→ Prompt:
A faithful copy of the whole listing is the goal. Match it exactly.

→ Data for the task:

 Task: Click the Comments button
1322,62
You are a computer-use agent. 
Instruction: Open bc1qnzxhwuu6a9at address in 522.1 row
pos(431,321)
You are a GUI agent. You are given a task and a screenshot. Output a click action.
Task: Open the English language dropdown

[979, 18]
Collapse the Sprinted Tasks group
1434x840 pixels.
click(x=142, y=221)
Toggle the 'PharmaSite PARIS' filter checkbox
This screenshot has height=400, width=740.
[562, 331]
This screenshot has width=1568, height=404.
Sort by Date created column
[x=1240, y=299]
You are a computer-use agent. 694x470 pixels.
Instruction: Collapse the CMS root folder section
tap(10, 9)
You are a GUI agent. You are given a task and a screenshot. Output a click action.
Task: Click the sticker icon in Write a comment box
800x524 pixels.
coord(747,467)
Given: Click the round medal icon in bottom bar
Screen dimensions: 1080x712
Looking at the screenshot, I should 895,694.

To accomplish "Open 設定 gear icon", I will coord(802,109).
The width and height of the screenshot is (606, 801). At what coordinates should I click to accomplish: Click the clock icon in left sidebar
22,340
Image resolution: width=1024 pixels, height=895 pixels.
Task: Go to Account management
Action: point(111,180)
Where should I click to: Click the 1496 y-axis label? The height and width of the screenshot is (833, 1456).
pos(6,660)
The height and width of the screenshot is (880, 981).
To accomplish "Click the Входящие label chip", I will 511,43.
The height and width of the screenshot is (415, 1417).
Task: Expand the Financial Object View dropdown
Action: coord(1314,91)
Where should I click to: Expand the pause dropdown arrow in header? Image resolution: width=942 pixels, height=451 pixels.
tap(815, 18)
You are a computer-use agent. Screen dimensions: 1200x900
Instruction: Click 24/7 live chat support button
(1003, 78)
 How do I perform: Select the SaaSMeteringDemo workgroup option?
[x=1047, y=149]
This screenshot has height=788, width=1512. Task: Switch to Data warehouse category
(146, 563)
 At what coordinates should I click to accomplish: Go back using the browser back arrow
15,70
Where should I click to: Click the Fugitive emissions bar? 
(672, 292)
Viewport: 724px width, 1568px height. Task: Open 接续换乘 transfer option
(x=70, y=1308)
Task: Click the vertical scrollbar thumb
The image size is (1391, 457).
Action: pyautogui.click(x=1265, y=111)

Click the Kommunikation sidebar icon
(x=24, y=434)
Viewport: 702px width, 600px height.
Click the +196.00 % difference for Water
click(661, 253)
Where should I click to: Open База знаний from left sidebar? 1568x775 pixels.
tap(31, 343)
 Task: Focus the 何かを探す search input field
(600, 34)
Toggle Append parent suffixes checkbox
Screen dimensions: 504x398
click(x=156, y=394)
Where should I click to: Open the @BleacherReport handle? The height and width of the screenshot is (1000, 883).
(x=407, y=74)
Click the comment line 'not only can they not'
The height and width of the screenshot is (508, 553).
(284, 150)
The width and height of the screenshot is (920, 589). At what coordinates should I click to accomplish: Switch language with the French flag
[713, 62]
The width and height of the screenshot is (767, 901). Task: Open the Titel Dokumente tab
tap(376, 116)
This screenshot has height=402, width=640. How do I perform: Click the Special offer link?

→ Written solution:
 Task: Click the Comments button
1322,62
You are a computer-use agent. 
Instruction: Open bc1qnzxhwuu6a9at address in 522.1 row
pos(431,321)
You are a GUI agent. You are given a task and a screenshot. Output a click action.
Task: Open the English language dropdown

[979, 18]
Collapse the Sprinted Tasks group
1434x840 pixels.
click(x=142, y=221)
Toggle the 'PharmaSite PARIS' filter checkbox
This screenshot has height=400, width=740.
[562, 331]
This screenshot has width=1568, height=404.
Sort by Date created column
[x=1240, y=299]
You are a computer-use agent. 694x470 pixels.
Instruction: Collapse the CMS root folder section
tap(10, 9)
You are a GUI agent. You are given a task and a screenshot. Output a click action.
Task: Click the sticker icon in Write a comment box
800x524 pixels.
coord(747,467)
Given: Click the round medal icon in bottom bar
Screen dimensions: 1080x712
Looking at the screenshot, I should 895,694.

To accomplish "Open 設定 gear icon", I will coord(802,109).
The width and height of the screenshot is (606, 801). At what coordinates should I click to accomplish: Click the clock icon in left sidebar
22,340
Image resolution: width=1024 pixels, height=895 pixels.
Task: Go to Account management
Action: point(111,180)
Where should I click to: Click the 1496 y-axis label? The height and width of the screenshot is (833, 1456).
pos(6,660)
The height and width of the screenshot is (880, 981).
To accomplish "Click the Входящие label chip", I will 511,43.
The height and width of the screenshot is (415, 1417).
Task: Expand the Financial Object View dropdown
Action: coord(1314,91)
Where should I click to: Expand the pause dropdown arrow in header? Image resolution: width=942 pixels, height=451 pixels.
tap(815, 18)
You are a computer-use agent. Screen dimensions: 1200x900
Instruction: Click 24/7 live chat support button
(1003, 78)
 How do I perform: Select the SaaSMeteringDemo workgroup option?
[x=1047, y=149]
This screenshot has height=788, width=1512. Task: Switch to Data warehouse category
(146, 563)
 At what coordinates should I click to accomplish: Go back using the browser back arrow
15,70
Where should I click to: Click the Fugitive emissions bar? 
(672, 292)
Viewport: 724px width, 1568px height. Task: Open 接续换乘 transfer option
(x=70, y=1308)
Task: Click the vertical scrollbar thumb
The image size is (1391, 457).
Action: pyautogui.click(x=1265, y=111)

Click the Kommunikation sidebar icon
(x=24, y=434)
Viewport: 702px width, 600px height.
Click the +196.00 % difference for Water
click(661, 253)
Where should I click to: Open База знаний from left sidebar? 1568x775 pixels.
tap(31, 343)
 Task: Focus the 何かを探す search input field
(600, 34)
Toggle Append parent suffixes checkbox
Screen dimensions: 504x398
click(x=156, y=394)
Where should I click to: Open the @BleacherReport handle? The height and width of the screenshot is (1000, 883).
(x=407, y=74)
Click the comment line 'not only can they not'
The height and width of the screenshot is (508, 553).
(284, 150)
The width and height of the screenshot is (920, 589). At what coordinates should I click to accomplish: Switch language with the French flag
[713, 62]
The width and height of the screenshot is (767, 901). Task: Open the Titel Dokumente tab
tap(376, 116)
This screenshot has height=402, width=640. How do I perform: Click the Special offer link?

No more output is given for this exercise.